I came here to say the same thing. This project is quite old (over 5 years old according to some of the commits). I would expect a little more polish for something that has been around for so long.
It's actually older. I remember using this in 2007 to write lecture notes in LaTeX in collaboration with a friend (our notebooks being connected by Ethernet since the university did not have WiFi back in the days).
The author's previous iteration of a library for multi-user text editing was called libobby, so that it'd be manually linked with -lobby. It might have been named some time after reading about libiberty and the like. Naturally, the Gtk GUI app had to have a G prepended to that, and the name was kept even though libobby was dropped in favor of a new, C-based library implementing a more complete algorithm with a slightly less gimmicky name.
That's the thing with languages. Laura means penis in Hindi (or the tip of it), and it's kind of a proper word, not just a slang. Randi means prostitute, another proper word. These are the names people must have chosen for their children at some point.
So people usually just pick a name that is not a slang or offensive or heavily inappropriate in the languages, cultures known to them.
UK slang, in some regions at least, for someone who talks a lot, perhaps when they ought not, thus usually somewhat in pejoration - "She's a right gobby cow, she is."
I've definitely heard of someone having the "gift of the gab", meaning they speak convincingly (I think I've only heard it used to describe sales people though).
"gift of the gab" can be positive, meaning a confident successful communicator (and sometimes socialiser) though tone of voice can turn it negative, meaning someone who successfully communicates bullshit (got instance in a marketing context).
Gobby is pretty much always negative, meaning loud, never shutting up, often also implying overly opinionated and/or obnoxious.
gobby was/is the testbed editor for the protocol originally called obby (now infinote). As many GNOME based applications of the time, names where usually prefixed with a 'g', hence gobby.

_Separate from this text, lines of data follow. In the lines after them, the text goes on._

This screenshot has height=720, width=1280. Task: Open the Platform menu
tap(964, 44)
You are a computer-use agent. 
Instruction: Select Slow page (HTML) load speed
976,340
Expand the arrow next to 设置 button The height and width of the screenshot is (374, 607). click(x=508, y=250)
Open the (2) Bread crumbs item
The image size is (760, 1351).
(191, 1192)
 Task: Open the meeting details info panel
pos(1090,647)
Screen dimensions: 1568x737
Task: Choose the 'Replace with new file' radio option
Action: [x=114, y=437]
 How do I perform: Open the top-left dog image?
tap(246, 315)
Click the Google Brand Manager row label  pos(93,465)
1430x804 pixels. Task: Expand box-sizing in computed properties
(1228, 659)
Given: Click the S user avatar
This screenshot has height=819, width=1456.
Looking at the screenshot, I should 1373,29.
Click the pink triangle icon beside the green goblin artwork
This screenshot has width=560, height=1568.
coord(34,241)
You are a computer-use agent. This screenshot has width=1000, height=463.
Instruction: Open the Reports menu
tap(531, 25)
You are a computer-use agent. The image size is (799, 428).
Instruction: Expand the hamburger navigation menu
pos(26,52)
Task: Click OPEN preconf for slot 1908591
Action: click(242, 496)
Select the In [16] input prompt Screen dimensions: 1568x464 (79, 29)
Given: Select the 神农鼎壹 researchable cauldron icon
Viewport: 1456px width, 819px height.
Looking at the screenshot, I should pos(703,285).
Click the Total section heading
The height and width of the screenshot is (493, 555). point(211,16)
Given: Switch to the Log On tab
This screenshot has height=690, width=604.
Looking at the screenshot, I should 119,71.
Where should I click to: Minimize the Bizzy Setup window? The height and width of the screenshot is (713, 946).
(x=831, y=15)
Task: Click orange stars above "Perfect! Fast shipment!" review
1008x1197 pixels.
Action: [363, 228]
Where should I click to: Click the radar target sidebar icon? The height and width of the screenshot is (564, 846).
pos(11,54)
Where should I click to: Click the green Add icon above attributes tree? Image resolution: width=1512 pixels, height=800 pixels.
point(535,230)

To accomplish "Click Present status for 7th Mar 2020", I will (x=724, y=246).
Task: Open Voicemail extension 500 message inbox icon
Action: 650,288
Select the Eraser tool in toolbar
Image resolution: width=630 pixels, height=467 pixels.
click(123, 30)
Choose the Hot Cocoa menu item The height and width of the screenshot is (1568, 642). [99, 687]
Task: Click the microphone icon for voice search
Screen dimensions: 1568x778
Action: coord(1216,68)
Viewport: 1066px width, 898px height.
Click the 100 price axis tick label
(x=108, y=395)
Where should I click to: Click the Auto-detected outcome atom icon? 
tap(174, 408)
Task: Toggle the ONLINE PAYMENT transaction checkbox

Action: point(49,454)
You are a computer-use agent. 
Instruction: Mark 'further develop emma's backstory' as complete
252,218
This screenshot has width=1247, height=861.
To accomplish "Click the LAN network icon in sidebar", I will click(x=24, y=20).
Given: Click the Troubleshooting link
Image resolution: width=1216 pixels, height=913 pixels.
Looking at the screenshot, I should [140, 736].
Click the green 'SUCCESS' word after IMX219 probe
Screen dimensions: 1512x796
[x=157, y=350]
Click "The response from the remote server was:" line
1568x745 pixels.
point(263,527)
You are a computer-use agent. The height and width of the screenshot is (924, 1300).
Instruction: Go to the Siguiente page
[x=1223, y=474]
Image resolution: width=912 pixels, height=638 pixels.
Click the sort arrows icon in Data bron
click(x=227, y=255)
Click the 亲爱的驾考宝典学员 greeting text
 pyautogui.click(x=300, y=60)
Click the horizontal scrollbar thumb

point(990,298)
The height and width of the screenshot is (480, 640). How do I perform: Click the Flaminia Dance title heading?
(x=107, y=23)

The Ubuntu Developers Summit used to use Gobby for collaborative notes and it served it reasonably well with hundreds of concurrent connections.. but it did crash on occasion. However, it did later move to Etherpad (Java based).. and then Etherpad Lite (nodejs based).
gobby may not be the best editor out there, but as far as I know it's goal was to be a testbed/implementation of the obby (now infinote [1]) collaborative editing protocol. The underlying library is quite easy to use and integrate into existing editors, for example I once implemented a gedit plugin [2] which used libinfinity to add collaborative editing to gedit although it has since gone stale.
The use case is synchronous editing. I've used gobby e.g. for writing minutes during a meeting. Everyone was logged in and could see/edit the current state. Very useful when dealing with dense/complex topics because this way misunderstandings etc. get corrected instantaneously.